Comic book adaptations may seem like a quick way around reading an otherwise lengthy novel, but be respectfully aware of the limitations of the medium. Despite the fact that comics in fact do have very few limitations, breaking down an epic like Melville’s Moby Dick to page-by-page panel arrangements can create obstacles other creators may choose to avoid. Fear not, Chabouté is not only up for the challenge, he has in his own way defined what it means to care for source material while also embracing everything great about comics. The end result is so well done, that obstacles may well be why he chose this particular book to adapt in the first place.
A comic book of this quality requires a level of dedication equal to Captain Ahab’s infamous obsession with the white whale. But in this case, reaching the end goal is far more doable than chasing ghost-like whales, though the results of either would surely leave the pursuer with great exhaustion. Readers may be reminded of a similar feat, although not exactly the same, in Bernie Wrightson’s Frankenstein. It wasn’t an adaptation, but the illustrations, also in stark black and white, were as much a labor of love with the purpose of doing the original work justice. It’s one thing to tread into territory you may be familiar with as a fan, but the risks of missing the mark and not enhancing the quality and interest is very high. Contributing to the thing you love is not only a reason for taking on such a project, but could easily be what blinds you from making it better while preserving it’s original intent as a work of art. Basically, adaptations are useless unless they serve to do more…and that’s what we get with Moby Dick the graphic novel.

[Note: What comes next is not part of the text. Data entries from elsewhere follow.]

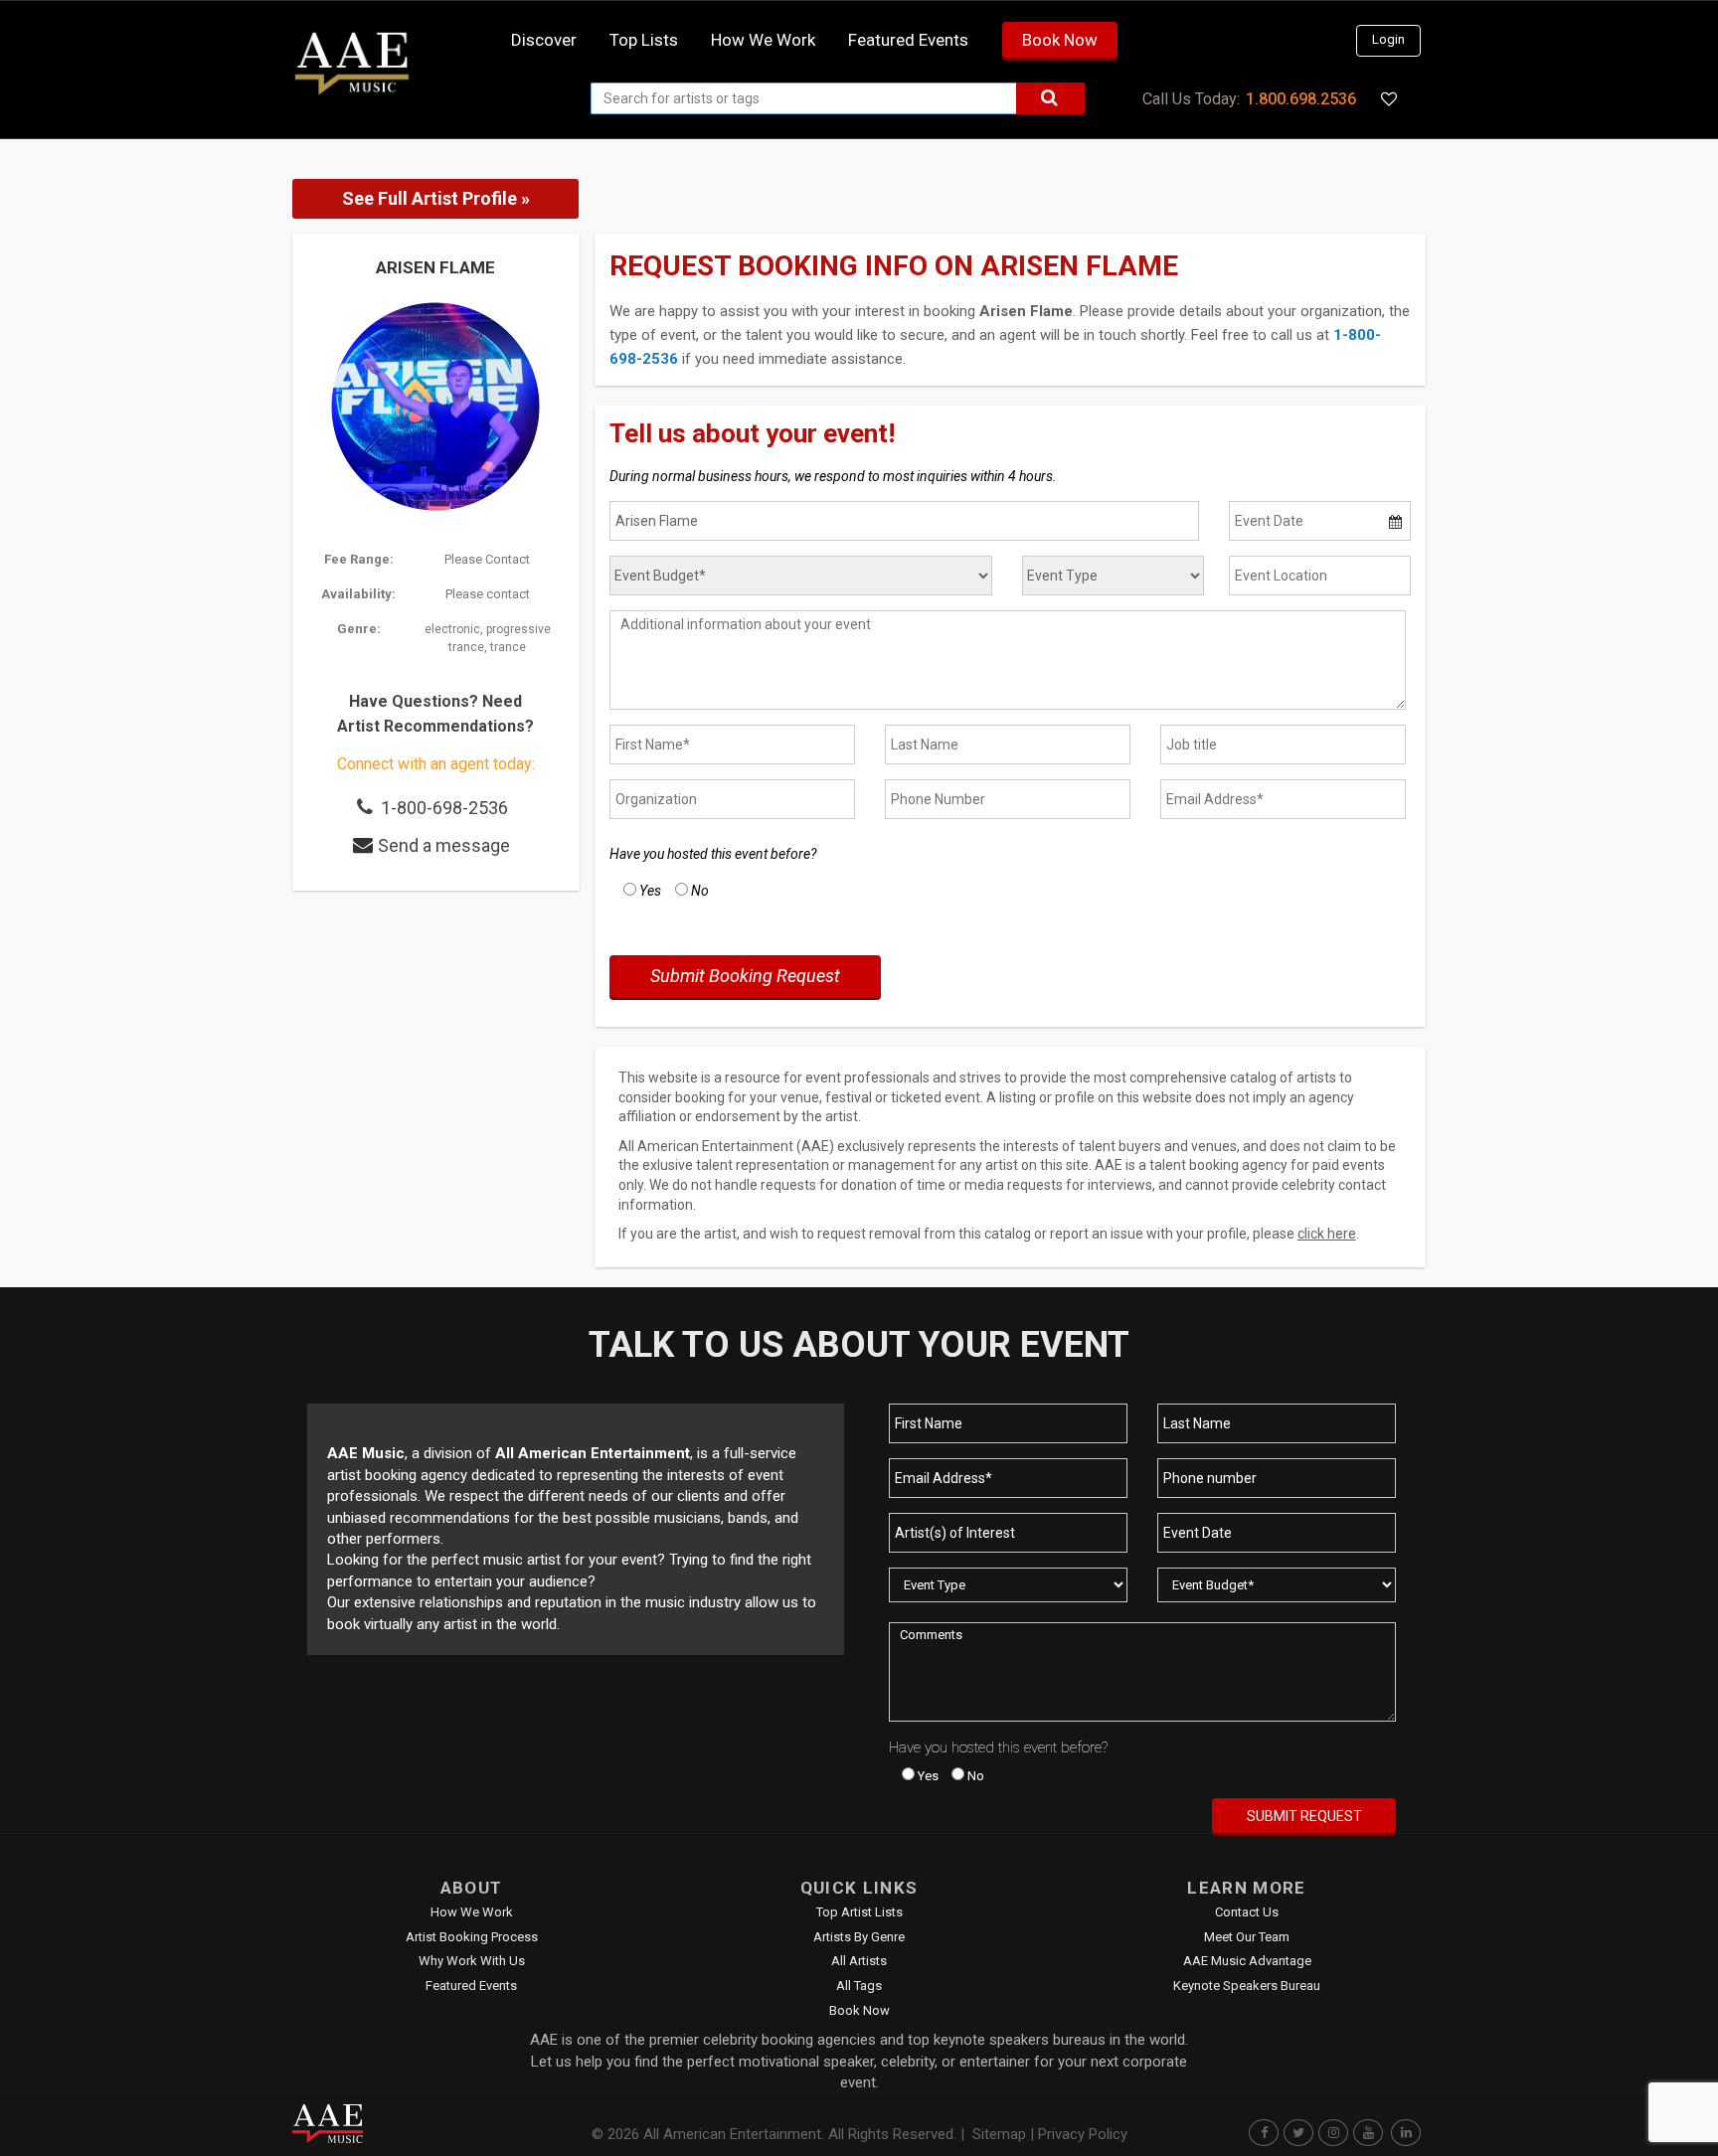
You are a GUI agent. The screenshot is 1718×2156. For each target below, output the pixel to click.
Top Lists (643, 40)
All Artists (859, 1960)
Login (1388, 39)
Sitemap (999, 2134)
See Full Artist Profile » (436, 198)
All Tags (859, 1985)
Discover (544, 40)
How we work (763, 40)
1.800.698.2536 (1301, 98)
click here (1326, 1234)
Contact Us (1247, 1912)
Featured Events (908, 40)
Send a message (444, 845)
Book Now (1060, 40)
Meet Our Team (1246, 1936)
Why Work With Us (472, 1960)
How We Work (471, 1912)
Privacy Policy (1082, 2134)
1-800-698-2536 (444, 807)
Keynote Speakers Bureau (1246, 1985)
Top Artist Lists (859, 1912)
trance (508, 647)
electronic (452, 629)
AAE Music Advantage (1247, 1960)
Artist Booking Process (472, 1936)
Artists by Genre (859, 1936)
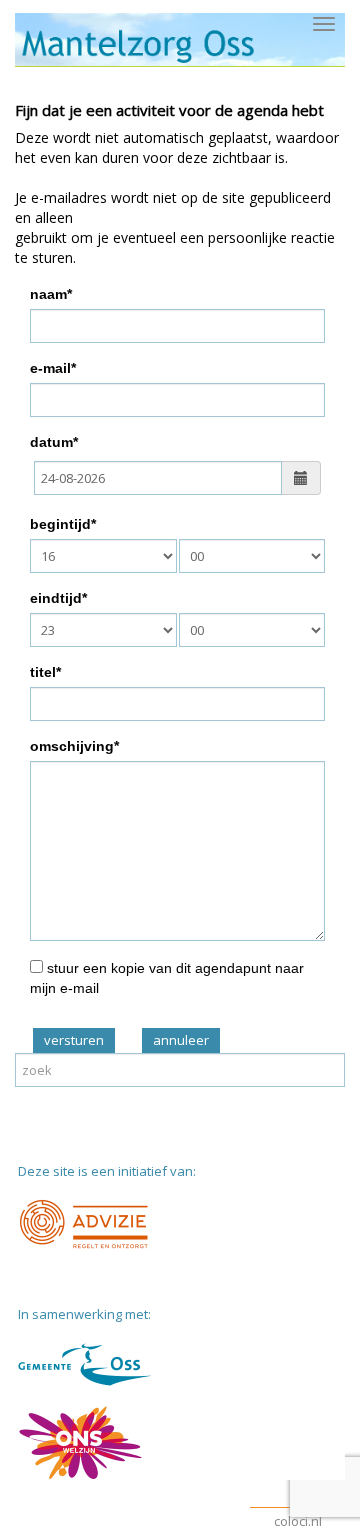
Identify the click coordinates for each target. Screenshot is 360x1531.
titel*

This is a fantastic example of a black and white art book. The best part of illustrations that are always meant to go without color, is the intentional use of contrast as an art form. Every panel needs to be analyzed ahead of time for shadows and light, and it’s more than a matter of designing the perfect balance by simply being minimalistic. Whereas normally an artist may imply certain things to be fully rendered later during the coloring stage, here were are presented with the exact right amount of visual information. Decisions must be made for which elements take the foreground and which parts will fall into more supportive roles. Silhouetted figures become more informative to the reader’s eye than fully detailed ones, while empty spaces indicate vastness more than a horizon full of clouds ever would. Chabouté implements large areas of white, pure unused paper, and solid black areas, both of which convey a sense of infinite depth as opposed to a quick ending. Various panels, and indeed entire pages, carry a haunting tone with them, a tone worthy of this particular story and its characters. The art itself is expressive enough to deliver the ominous sense of doom that infects even the most courageous of protagonists.
Whether you read comics or not, if you are a fan of Moby Dick, then this is a must read. If on the other hand you’re only a comic book fan and classic literature, such as this, is unfamiliar to you, then take note! Not only is this a true and sincere adaptation but it is a demonstration of what can be done with comic books as well as just how much goes into making one. Typically there’s a team involved but here Christophe Chabouté makes it look relatively easy on his own while displaying his skills and talents as a true master. Few would set out on such a daunting task and fewer still would achieve the end results that this book has.
This graphic novel was initially published in France by publisher Vents d’Ouest. Translated into English and available in the United States for the first time, thanks to Dark Horse, a publisher who continually works to showcase some of the finest creator-owned works around. Moby Dick is a sizable collection, that would make the perfect addition to the premium editions already on anyone’s bookcase. Although it may be true that nothing can surpass the experience of reading the original novel, this comic book adaptation sacrifices almost none of what made the novel so glorious. If anything it creates an all-new experience, and one that is absolutely superior to what’s been done on film. With a terrific Foreword by renowned comics writer John Arcudi and offered with an affordable cover price, Moby Dick is the complete package. You will not want to miss out on this.